Changing http to https - Page 2 -...

User 2912629 Photo


Guest
5 posts

Thanks for the suggestion guys. The top 2 were the best and both applicable. They had made my work easy.
User 2800147 Photo


Registered User
68 posts

Inger wrote:
I think you will have quite a job in front of you! I don't know of any shortcut, maybe the js savvy people in here do. But AFAIK you have to do this manually.

In this article: https://www.elevated.com/guide-converti … ttp-https/ is the whole conversion process explained. Read especially step 4, the two first paragraphs (the CMS stuff will not be relevant for you).
The code mentioned in step 5 is for catching incoming links to your site, from visitors who may have bookmarked your site or have chanced upon an old link, it has nothing to do with the images.

So, if you want to have this changed sort of quickly, roll up your sleeves, brew some strong coffee and take your exported site, open the pages in the html Editor and use search and replace, removing the full url to your images, leaving the relative one starting with a '/'. (Or indeed, if you insist upon the full url, replace the http:// part with https://, but there is no reason why you should have full urls to resources on the same server).

For later, when you have time, go througth the pages in RSD and edit the links one by one. If you don't do that, you will have to run your pages through the search and replace process every time you have made an update.

Sorry for breaking such bad news, but if you are extremely lucky, someone may come up with a shortcut.


Hello Inger,

Thank you for your help. It's much appreciated.

You mentioned using relative url's for the images. The link that you reference also mentioned the advantage. Fortunately all hyperlinks on the website are relative url's.

All images have absolute url's. I used "online image" in the Design Tool of RSD (only way I could figure out how to do it back then.)

Changing images by adding the "s" to http seems to be the faster method.
I probably have to update all images and add the redirect all at once to avoid images that don't display. I don't know what the impact down the road will be.

I hope this will catch all direct links and external url's (links from Pinterest to website image).

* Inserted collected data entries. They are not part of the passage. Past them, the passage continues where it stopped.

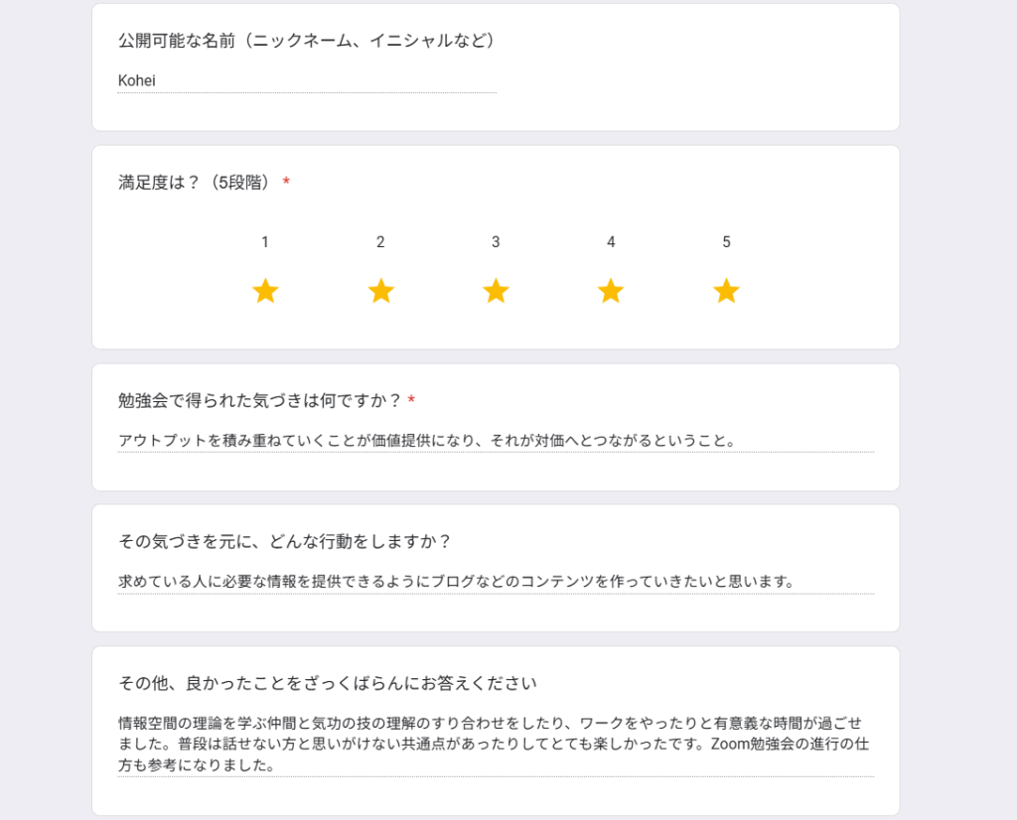The image size is (1017, 820).
Task: Select the 2-star satisfaction rating
Action: pos(380,291)
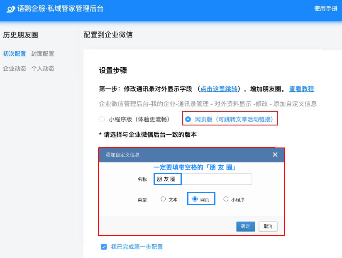Open the 个人动态 section

click(x=43, y=69)
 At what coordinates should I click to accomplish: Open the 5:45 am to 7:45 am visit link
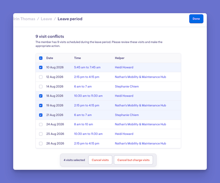pyautogui.click(x=87, y=67)
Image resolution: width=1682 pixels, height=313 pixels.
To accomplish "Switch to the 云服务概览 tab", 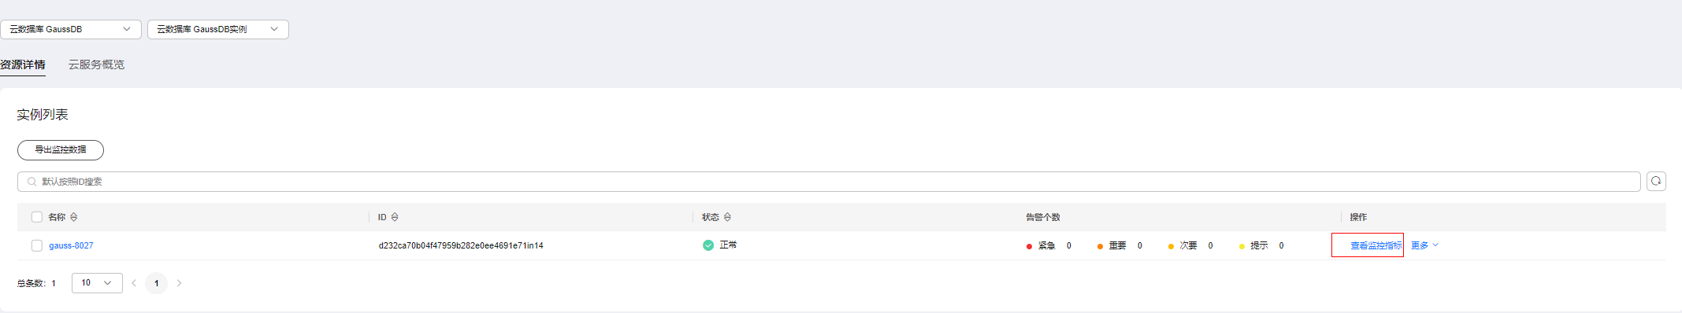I will pos(96,64).
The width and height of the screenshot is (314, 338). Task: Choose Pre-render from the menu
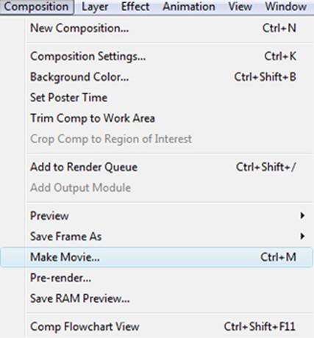(x=157, y=278)
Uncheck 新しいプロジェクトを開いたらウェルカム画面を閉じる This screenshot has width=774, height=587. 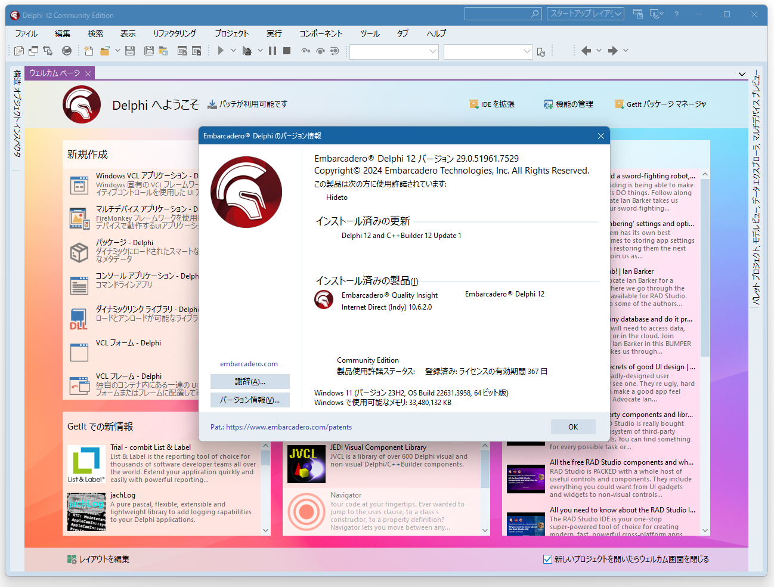tap(547, 559)
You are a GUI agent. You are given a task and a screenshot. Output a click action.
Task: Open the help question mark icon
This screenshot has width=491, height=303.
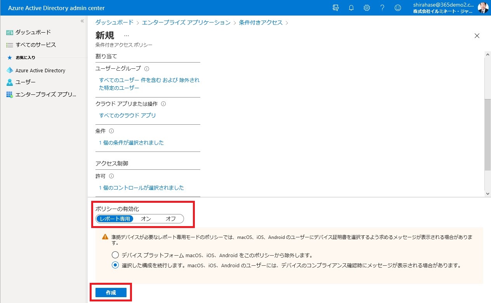point(382,8)
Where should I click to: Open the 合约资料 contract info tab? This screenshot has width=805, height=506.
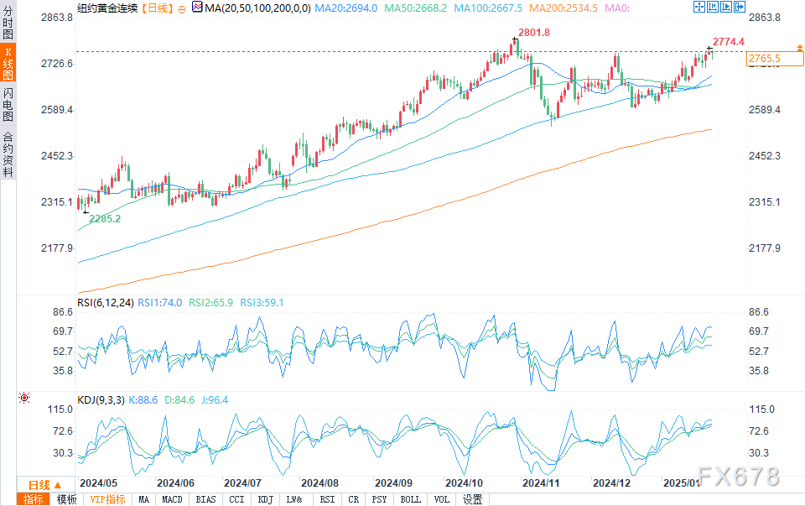pos(8,153)
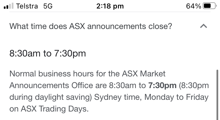Screen dimensions: 220x120
Task: Collapse the answer using the up chevron
Action: [x=204, y=26]
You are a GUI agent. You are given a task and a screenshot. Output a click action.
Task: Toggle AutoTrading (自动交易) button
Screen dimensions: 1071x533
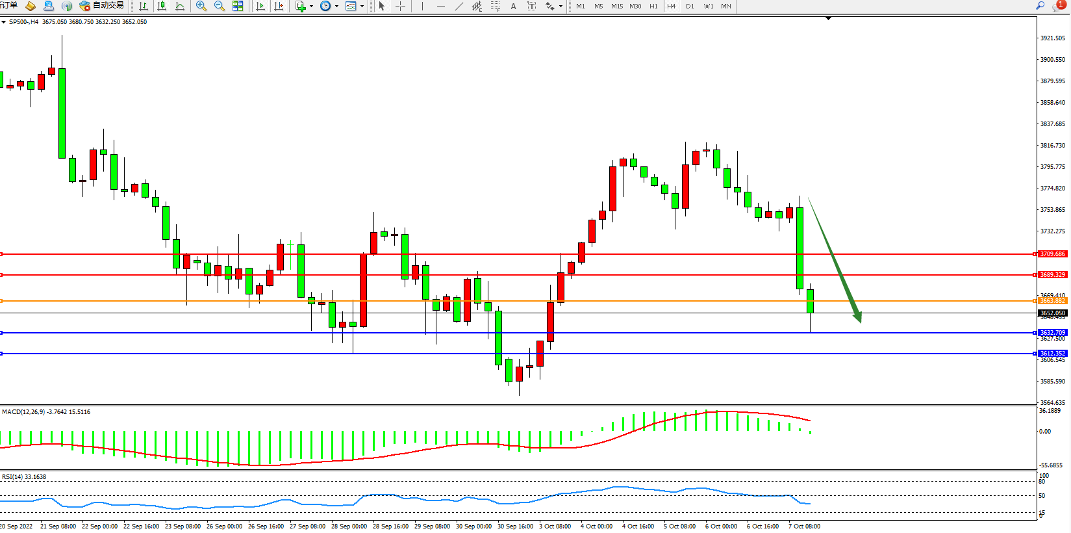pos(101,6)
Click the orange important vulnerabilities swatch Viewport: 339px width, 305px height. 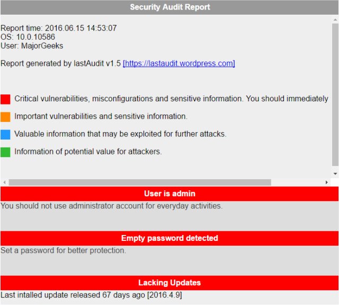tap(5, 117)
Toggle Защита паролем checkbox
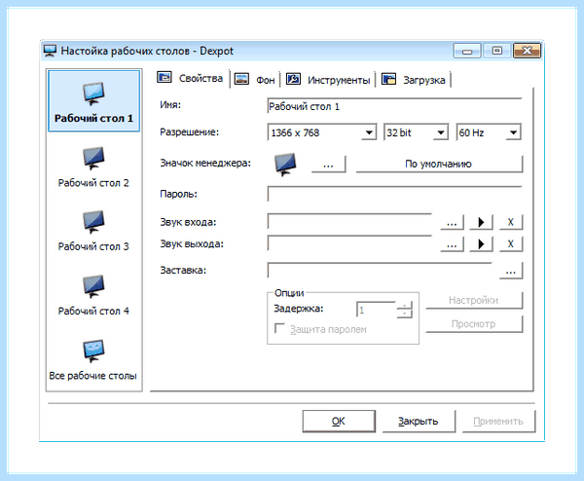The height and width of the screenshot is (481, 584). 279,328
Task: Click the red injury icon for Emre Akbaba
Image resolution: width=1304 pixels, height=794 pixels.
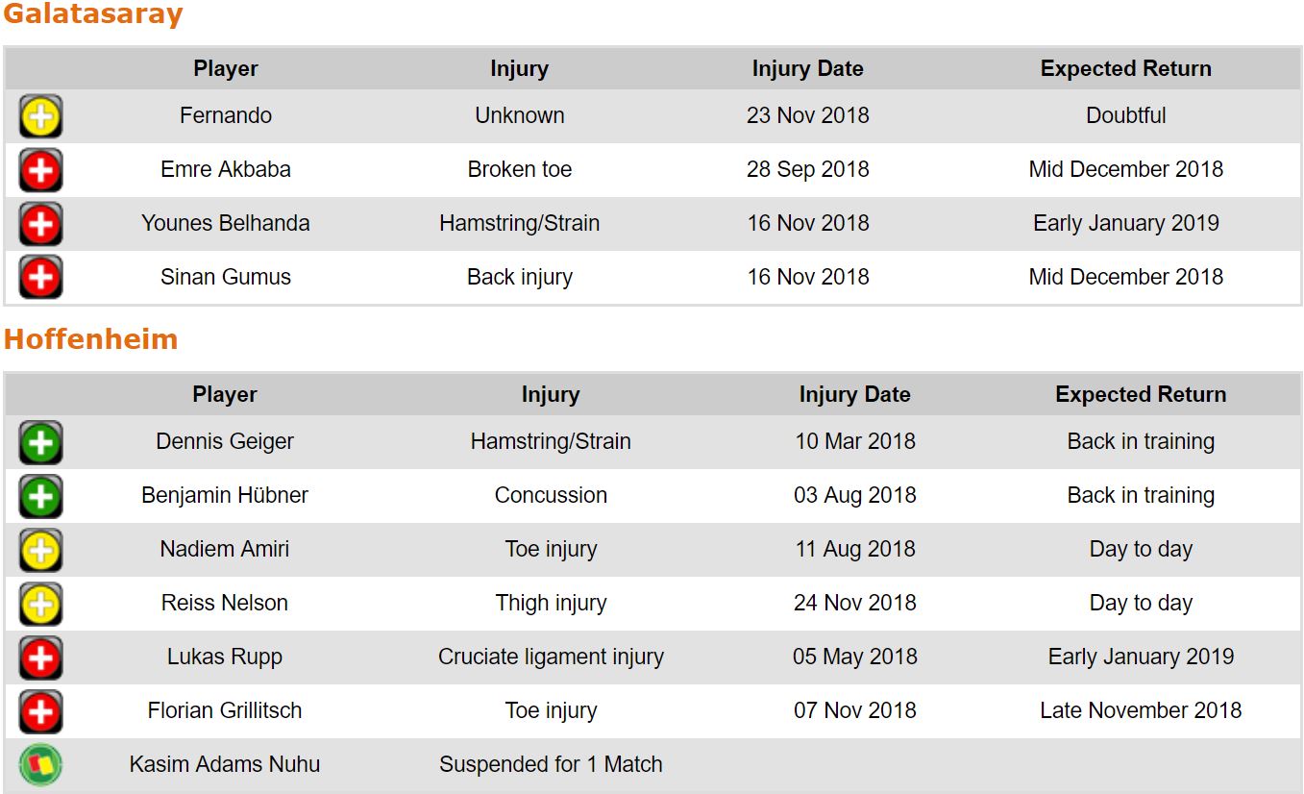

If you had to make all images a relative url
- would you create a folder in "Resources" named "images"
-Then upload entire image folder from the server to RSD Resources
- the path will then be /images/xxxx.jpg


Thanks again.
Anne
titanium-implant-jewelry.com
jewelry-tutorials.com
drill-straight-tools.com
User 122279 Photo


Senior Advisor
14,547 posts

If the options are, in RSD to change the full URLs to include the s or just change them to relative, I would prefer the latter. It would also be a 'shorter' way for the browsers to go looking for an image.
I would not CREATE an images folder in the RSD resources, I would just add the folder you already have, with the images inside, to the resources. Then I would open one page after the other and click on the 'change image' interface. The resources' image folder will open, and you just pick the image you want. It might be a good idea, in order not to pick the wrong image, if you have a second screen, or second computer, with a copy of your project file to compare with. That would also serve as a safety backup if something goes wrong.
Ha en riktig god dag!
Inger, Norway

My work in progress:
Components for Site Designer and the HTML Editor: https://mock-up.coffeecup.com


User 2800147 Photo


Registered User
68 posts

Inger wrote:
If the options are, in RSD to change the full URLs to include the s or just change them to relative, I would prefer the latter. It would also be a 'shorter' way for the browsers to go looking for an image.
I would not CREATE an images folder in the RSD resources, I would just add the folder you already have, with the images inside, to the resources. Then I would open one page after the other and click on the 'change image' interface. The resources' image folder will open, and you just pick the image you want. It might be a good idea, in order not to pick the wrong image, if you have a second screen, or second computer, with a copy of your project file to compare with. That would also serve as a safety backup if something goes wrong.

Thanks a stack, Inger.
titanium-implant-jewelry.com
jewelry-tutorials.com
drill-straight-tools.com
User 2912743 Photo


Guest
6 posts

Current websites will already have been indexed by Google and the http URL will need to be redirected to https. Thankfully there is a plugin that does the work.
User 2913345 Photo


Guest
1 post

Purchase an SSL certificate,
Install your SSL certificate on your website’s hosting account,
Make sure that any website links are changed from http to https so they are not broken after you flip the https switch, and
Set up 301 redirects from HTTP to HTTPS so that search engines are notified that your site’s addresses have changed and so that anyone who has bookmarked a page on your site is automatically redirected to the https address after you flip the switch.